As for asthma, it is necessary both the prevention of bronchial spasm crises and their treatment when they are established. The therapeutic measures are based on the elimination and however on the reduction of the effect of the triggering factors, on the control of the rhinitis with an early and complete nasal therapy and on the use of both symptomatic drugs to resolve the bronchial obstruction, and anti-inflammatory drugs for the therapy basically. They are divided into
a) beta 2 stimulating bronchodilators, which release the bronchial
muscles, improving the airway patency, essential drugs in the treatment of the
asthmatic crisis, administered preferably by inhalation through pressurized cans
or inhalable powders.
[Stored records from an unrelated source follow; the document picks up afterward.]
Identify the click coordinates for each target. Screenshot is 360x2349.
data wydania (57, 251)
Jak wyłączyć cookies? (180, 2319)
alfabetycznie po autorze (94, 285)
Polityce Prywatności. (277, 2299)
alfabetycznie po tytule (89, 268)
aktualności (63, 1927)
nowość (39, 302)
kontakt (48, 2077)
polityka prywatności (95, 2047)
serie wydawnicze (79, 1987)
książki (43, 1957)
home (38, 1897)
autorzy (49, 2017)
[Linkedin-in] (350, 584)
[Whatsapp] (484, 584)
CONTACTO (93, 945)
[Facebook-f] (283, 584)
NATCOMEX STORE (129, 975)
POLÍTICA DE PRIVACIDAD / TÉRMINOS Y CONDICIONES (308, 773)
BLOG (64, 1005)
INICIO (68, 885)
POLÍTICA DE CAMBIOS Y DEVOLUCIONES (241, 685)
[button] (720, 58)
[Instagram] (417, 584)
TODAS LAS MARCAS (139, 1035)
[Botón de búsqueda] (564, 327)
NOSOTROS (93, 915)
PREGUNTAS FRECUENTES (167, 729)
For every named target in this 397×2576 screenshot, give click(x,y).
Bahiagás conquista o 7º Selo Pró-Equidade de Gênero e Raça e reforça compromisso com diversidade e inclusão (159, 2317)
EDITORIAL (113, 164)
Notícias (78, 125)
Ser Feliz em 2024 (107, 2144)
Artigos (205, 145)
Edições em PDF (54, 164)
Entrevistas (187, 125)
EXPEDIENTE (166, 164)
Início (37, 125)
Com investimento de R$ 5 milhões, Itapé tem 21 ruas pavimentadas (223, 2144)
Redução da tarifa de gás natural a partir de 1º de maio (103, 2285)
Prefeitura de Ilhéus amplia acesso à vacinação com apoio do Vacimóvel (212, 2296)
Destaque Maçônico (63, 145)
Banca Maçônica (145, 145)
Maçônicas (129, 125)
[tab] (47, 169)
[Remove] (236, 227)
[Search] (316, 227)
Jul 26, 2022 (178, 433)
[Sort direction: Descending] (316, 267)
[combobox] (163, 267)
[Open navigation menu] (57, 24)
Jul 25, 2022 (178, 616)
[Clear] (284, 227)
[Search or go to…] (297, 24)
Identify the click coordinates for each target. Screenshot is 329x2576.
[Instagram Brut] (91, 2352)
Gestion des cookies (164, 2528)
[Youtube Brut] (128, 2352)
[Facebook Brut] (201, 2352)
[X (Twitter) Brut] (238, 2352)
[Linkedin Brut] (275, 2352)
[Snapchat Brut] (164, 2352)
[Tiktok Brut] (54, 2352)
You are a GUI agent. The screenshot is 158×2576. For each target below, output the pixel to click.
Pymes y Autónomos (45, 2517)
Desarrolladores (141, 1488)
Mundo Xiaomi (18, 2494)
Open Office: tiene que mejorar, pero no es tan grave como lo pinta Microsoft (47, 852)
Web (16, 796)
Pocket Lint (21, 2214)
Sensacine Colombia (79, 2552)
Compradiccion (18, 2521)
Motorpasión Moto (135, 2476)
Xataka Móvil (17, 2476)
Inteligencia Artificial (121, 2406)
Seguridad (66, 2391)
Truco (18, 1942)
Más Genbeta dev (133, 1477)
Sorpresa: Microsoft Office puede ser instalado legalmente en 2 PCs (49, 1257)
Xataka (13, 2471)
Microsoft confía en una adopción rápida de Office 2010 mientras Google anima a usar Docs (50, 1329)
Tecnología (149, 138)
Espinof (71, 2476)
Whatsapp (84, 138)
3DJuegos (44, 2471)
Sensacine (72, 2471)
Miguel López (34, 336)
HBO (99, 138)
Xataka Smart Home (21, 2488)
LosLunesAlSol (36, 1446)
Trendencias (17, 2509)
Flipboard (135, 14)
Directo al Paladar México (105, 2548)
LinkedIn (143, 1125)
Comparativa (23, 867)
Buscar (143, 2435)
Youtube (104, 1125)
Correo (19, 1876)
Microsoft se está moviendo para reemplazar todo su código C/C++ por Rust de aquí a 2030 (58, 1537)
The most important undesirable effects are tremor and
tachycardia. b) theophylline,
c) disodiocromoglicato and nedocromile: anti-inflammatory able to inhibit
immediate and delayed bronco-obstruction induced by allergens, stress and
exposure to cold air, preventing the degranulation of mast cells. The protective
efficacy is reached after a few weeks of therapy and, in pollinosis, such
preparations are indicated for preventive purposes with pre-seasonal use, as
indicated in the rhinitis.
d) corticosteroids: the most effective anti-inflammatory agents in the
treatment of asthma.
e) antileucotrienics, montelukast
The fundamental principle for their use and to use them for a sufficient period, at an appropriate dosage and for the most effective route of administration to guarantee the desired result. In the acute asthmatic attack, intensive short-term treatment with high doses should be implemented, preferably by injection or oral. This therapy should be continued until remission of the asthmatic crisis, with total or partial reversion of the various parameters of respiratory function. Once the acute phase has been overcome, when the dosage reduction of corticosteroids is started generally, these drugs must be administered regularly by inhalation, in sufficiently high doses, and their use must then be prolonged for a long time, even for many months. Their use by inhalation is effective and safe. Side effects, especially in the mouth (thrush), are minimal and can be avoided with simple rinses after each administration. Recently, antileucotrienics have been introduced into therapy, with significant anti-inflammatory activity. They are taken once or twice a day by mouth.
Specific immunotherapy or specific hyposensitization (commonly known as "vaccine") consists of the subcutaneous (or nasal, sublingual or oral) administration of a specific allergen extract, in increasing doses (with possible continuation in constant doses) in order to achieve a reduction in the patient's sensitivity to a certain allergen. The elective indication of vaccination therapy is represented by allergic respiratory diseases by inhalation allergens (allergic rhinitis and / or bronchial asthma), supported by immune reactions mediated by particular antibodies (IgE). The diagnosis must be documented by skin allergy tests and / or laboratory for the demonstration of specific IgE and there must be a close correlation between these data and the clinical history of the allergic subject, which must be of considerable intensity and duration. Another indication to immunotherapy and consisting of hypersensitivity syndromes to hymenoptera poisons (bees, wasps and hornets), in individuals who have experienced generalized reactions to such punctures and in which there is a positivity of skin and / or laboratory tests for these allergens. The latter type of vaccination therapy must be practiced according to particular patterns. In special cases, immunotherapy can be practiced in respiratory allergies caused by mycetes and by animal forphrops or derivatives (grooms, breeders, etc.), in which it is difficult to avoid further exposure of the patient to these allergens.